**EXERCISE PROMPT**
Locate the word "width" in the entries below, then gather every line that holds it.

**MATERIAL FOR THIS TASK**
"""
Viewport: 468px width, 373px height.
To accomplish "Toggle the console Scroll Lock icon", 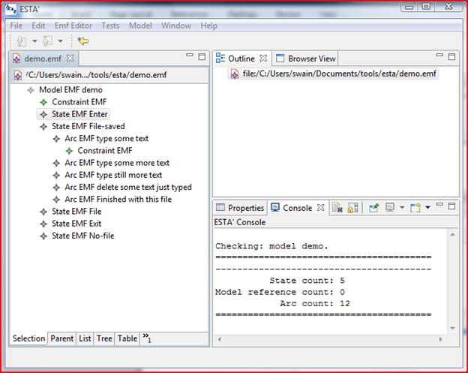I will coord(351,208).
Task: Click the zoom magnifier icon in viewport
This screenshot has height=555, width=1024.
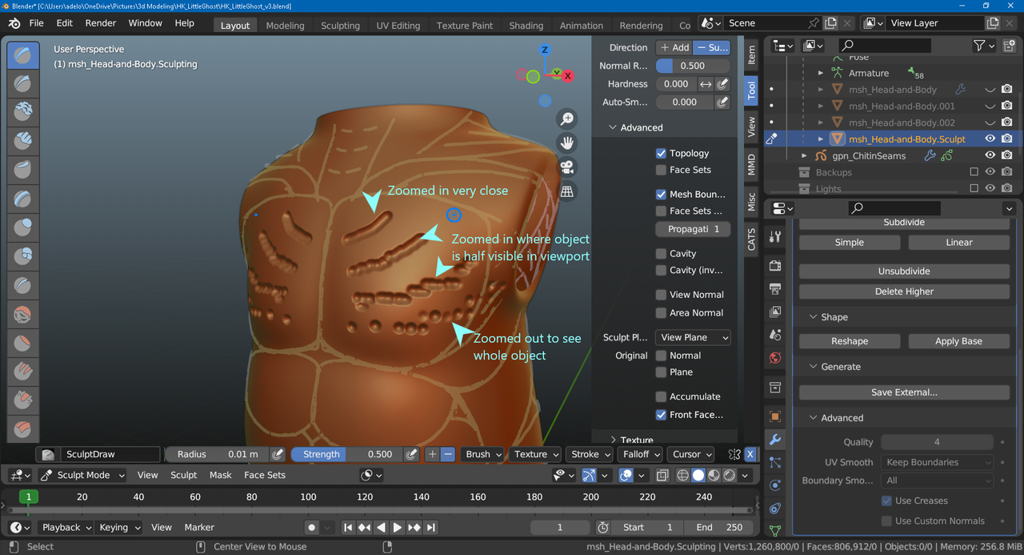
"""
"""
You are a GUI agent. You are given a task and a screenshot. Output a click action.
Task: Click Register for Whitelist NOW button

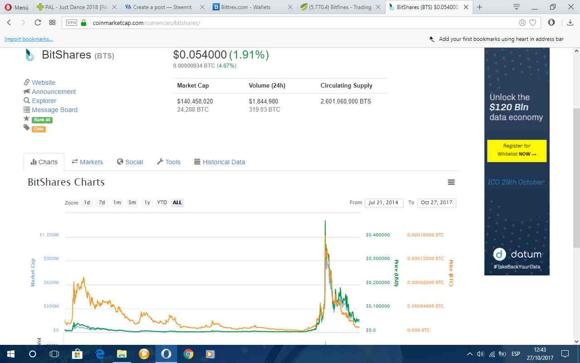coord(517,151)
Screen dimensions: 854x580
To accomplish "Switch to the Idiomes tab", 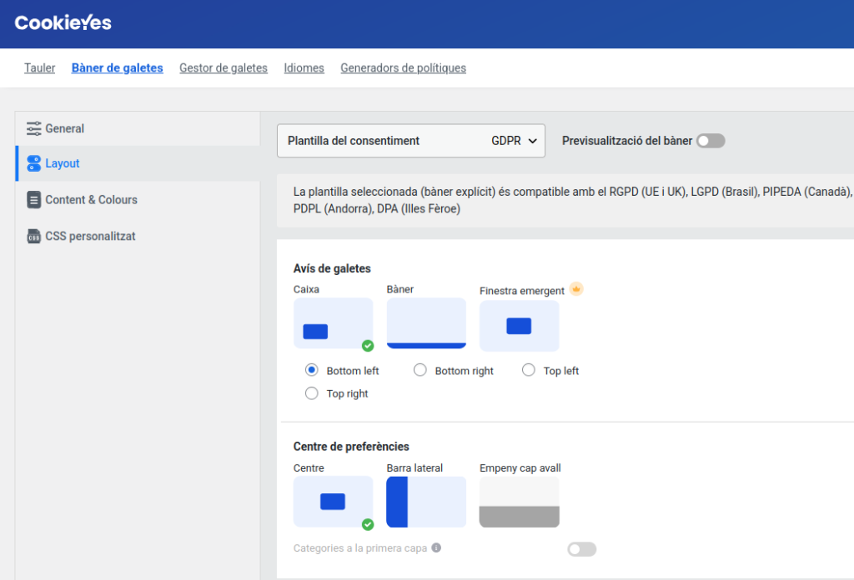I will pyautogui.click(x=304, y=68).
"""
**WRITTEN REPLY**
Viewport: 468px width, 373px height.
This screenshot has height=555, width=1024.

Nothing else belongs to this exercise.